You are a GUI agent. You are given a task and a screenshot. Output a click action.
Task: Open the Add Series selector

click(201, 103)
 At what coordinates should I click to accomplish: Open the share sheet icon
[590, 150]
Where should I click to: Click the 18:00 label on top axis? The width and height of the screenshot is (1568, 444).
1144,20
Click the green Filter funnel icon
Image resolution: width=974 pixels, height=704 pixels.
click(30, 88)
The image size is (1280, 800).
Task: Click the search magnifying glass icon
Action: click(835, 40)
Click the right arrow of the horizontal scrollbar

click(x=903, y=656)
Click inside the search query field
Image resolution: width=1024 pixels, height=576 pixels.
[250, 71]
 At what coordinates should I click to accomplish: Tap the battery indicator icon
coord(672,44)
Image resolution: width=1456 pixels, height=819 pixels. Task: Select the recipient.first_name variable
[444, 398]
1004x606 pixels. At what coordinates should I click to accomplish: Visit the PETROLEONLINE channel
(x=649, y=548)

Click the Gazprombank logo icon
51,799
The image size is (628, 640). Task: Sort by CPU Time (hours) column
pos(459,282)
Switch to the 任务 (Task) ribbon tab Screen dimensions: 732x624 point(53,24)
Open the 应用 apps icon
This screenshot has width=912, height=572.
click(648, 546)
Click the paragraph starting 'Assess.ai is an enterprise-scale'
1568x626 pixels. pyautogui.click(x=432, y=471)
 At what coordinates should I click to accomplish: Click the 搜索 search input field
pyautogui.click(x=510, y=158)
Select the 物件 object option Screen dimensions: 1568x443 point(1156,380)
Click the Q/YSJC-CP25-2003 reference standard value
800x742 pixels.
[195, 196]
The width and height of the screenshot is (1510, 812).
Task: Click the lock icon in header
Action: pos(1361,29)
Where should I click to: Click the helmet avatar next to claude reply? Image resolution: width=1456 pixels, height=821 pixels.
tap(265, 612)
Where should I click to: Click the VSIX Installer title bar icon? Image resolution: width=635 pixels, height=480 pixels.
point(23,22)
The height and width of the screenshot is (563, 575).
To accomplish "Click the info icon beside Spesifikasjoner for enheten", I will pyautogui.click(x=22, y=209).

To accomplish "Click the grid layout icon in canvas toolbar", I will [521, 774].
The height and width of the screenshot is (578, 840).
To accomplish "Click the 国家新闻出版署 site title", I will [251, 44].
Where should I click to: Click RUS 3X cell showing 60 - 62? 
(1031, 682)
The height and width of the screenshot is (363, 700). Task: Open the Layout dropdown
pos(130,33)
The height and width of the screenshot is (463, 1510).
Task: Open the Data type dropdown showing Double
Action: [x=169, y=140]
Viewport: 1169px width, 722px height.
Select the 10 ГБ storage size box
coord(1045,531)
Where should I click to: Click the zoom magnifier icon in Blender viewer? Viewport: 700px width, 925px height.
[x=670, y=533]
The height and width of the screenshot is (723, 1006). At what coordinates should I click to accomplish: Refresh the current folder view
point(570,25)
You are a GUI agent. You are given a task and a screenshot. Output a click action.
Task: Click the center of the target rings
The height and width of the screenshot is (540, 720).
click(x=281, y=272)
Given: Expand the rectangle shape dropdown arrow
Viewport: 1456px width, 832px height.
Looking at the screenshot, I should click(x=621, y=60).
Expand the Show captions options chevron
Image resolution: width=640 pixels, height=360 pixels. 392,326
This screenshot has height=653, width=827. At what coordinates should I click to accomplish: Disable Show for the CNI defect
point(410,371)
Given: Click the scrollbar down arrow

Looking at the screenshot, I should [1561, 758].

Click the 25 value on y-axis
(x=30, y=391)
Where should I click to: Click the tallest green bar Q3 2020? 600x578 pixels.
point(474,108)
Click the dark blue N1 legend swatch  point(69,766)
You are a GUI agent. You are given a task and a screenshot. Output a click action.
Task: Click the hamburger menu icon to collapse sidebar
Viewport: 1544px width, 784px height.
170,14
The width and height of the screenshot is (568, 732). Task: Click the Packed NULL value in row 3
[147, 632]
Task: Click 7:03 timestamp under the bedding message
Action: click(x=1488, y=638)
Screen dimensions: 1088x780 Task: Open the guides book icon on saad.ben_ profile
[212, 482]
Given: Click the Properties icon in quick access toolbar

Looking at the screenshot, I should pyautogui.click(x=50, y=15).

• _Your goal_:
Rewrite the entries above as a numbered list, one line per item, leaving out the blank lines.

• _Full output_:
1. You are a GUI agent. You are given a task and a screenshot. Output a click action.
2. Task: Open the Add Series selector
3. click(201, 103)
4.  At what coordinates should I click to accomplish: Open the share sheet icon
5. [590, 150]
6. Where should I click to: Click the 18:00 label on top axis? The width and height of the screenshot is (1568, 444).
7. 1144,20
8. Click the green Filter funnel icon
9. Image resolution: width=974 pixels, height=704 pixels.
10. click(30, 88)
11. The image size is (1280, 800).
12. Task: Click the search magnifying glass icon
13. Action: click(835, 40)
14. Click the right arrow of the horizontal scrollbar
15. click(x=903, y=656)
16. Click inside the search query field
17. Image resolution: width=1024 pixels, height=576 pixels.
18. [250, 71]
19.  At what coordinates should I click to accomplish: Tap the battery indicator icon
20. coord(672,44)
21. Image resolution: width=1456 pixels, height=819 pixels. Task: Select the recipient.first_name variable
22. [444, 398]
23. 1004x606 pixels. At what coordinates should I click to accomplish: Visit the PETROLEONLINE channel
24. (x=649, y=548)
25. Click the Gazprombank logo icon
26. 51,799
27. The image size is (628, 640). Task: Sort by CPU Time (hours) column
28. pos(459,282)
29. Switch to the 任务 (Task) ribbon tab Screen dimensions: 732x624 point(53,24)
30. Open the 应用 apps icon
31. This screenshot has width=912, height=572.
32. click(648, 546)
33. Click the paragraph starting 'Assess.ai is an enterprise-scale'
34. 1568x626 pixels. pyautogui.click(x=432, y=471)
35.  At what coordinates should I click to accomplish: Click the 搜索 search input field
36. pyautogui.click(x=510, y=158)
37. Select the 物件 object option Screen dimensions: 1568x443 point(1156,380)
38. Click the Q/YSJC-CP25-2003 reference standard value
39. 800x742 pixels.
40. [195, 196]
41. The width and height of the screenshot is (1510, 812).
42. Task: Click the lock icon in header
43. Action: pos(1361,29)
44. Where should I click to: Click the helmet avatar next to claude reply? Image resolution: width=1456 pixels, height=821 pixels.
45. tap(265, 612)
46. Where should I click to: Click the VSIX Installer title bar icon? Image resolution: width=635 pixels, height=480 pixels.
47. point(23,22)
48. The height and width of the screenshot is (563, 575).
49. To accomplish "Click the info icon beside Spesifikasjoner for enheten", I will pyautogui.click(x=22, y=209).
50. To accomplish "Click the grid layout icon in canvas toolbar", I will [521, 774].
51. The height and width of the screenshot is (578, 840).
52. To accomplish "Click the 国家新闻出版署 site title", I will [251, 44].
53. Where should I click to: Click RUS 3X cell showing 60 - 62? 
54. (1031, 682)
55. The height and width of the screenshot is (363, 700). Task: Open the Layout dropdown
56. pos(130,33)
57. The height and width of the screenshot is (463, 1510).
58. Task: Open the Data type dropdown showing Double
59. Action: [x=169, y=140]
60. Viewport: 1169px width, 722px height.
61. Select the 10 ГБ storage size box
62. coord(1045,531)
63. Where should I click to: Click the zoom magnifier icon in Blender viewer? Viewport: 700px width, 925px height.
64. [x=670, y=533]
65. The height and width of the screenshot is (723, 1006). At what coordinates should I click to accomplish: Refresh the current folder view
66. point(570,25)
67. You are a GUI agent. You are given a task and a screenshot. Output a click action.
68. Task: Click the center of the target rings
69. The height and width of the screenshot is (540, 720).
70. click(x=281, y=272)
71. Given: Expand the rectangle shape dropdown arrow
72. Viewport: 1456px width, 832px height.
73. Looking at the screenshot, I should click(x=621, y=60).
74. Expand the Show captions options chevron
75. Image resolution: width=640 pixels, height=360 pixels. 392,326
76. This screenshot has height=653, width=827. At what coordinates should I click to accomplish: Disable Show for the CNI defect
77. point(410,371)
78. Given: Click the scrollbar down arrow
79. Looking at the screenshot, I should [1561, 758].
80. Click the 25 value on y-axis
81. (x=30, y=391)
82. Where should I click to: Click the tallest green bar Q3 2020? 600x578 pixels.
83. point(474,108)
84. Click the dark blue N1 legend swatch  point(69,766)
85. You are a GUI agent. You are given a task and a screenshot. Output a click action.
86. Task: Click the hamburger menu icon to collapse sidebar
87. Viewport: 1544px width, 784px height.
88. 170,14
89. The width and height of the screenshot is (568, 732). Task: Click the Packed NULL value in row 3
90. [147, 632]
91. Task: Click 7:03 timestamp under the bedding message
92. Action: click(x=1488, y=638)
93. Screen dimensions: 1088x780 Task: Open the guides book icon on saad.ben_ profile
94. [212, 482]
95. Given: Click the Properties icon in quick access toolbar
96. Looking at the screenshot, I should pyautogui.click(x=50, y=15).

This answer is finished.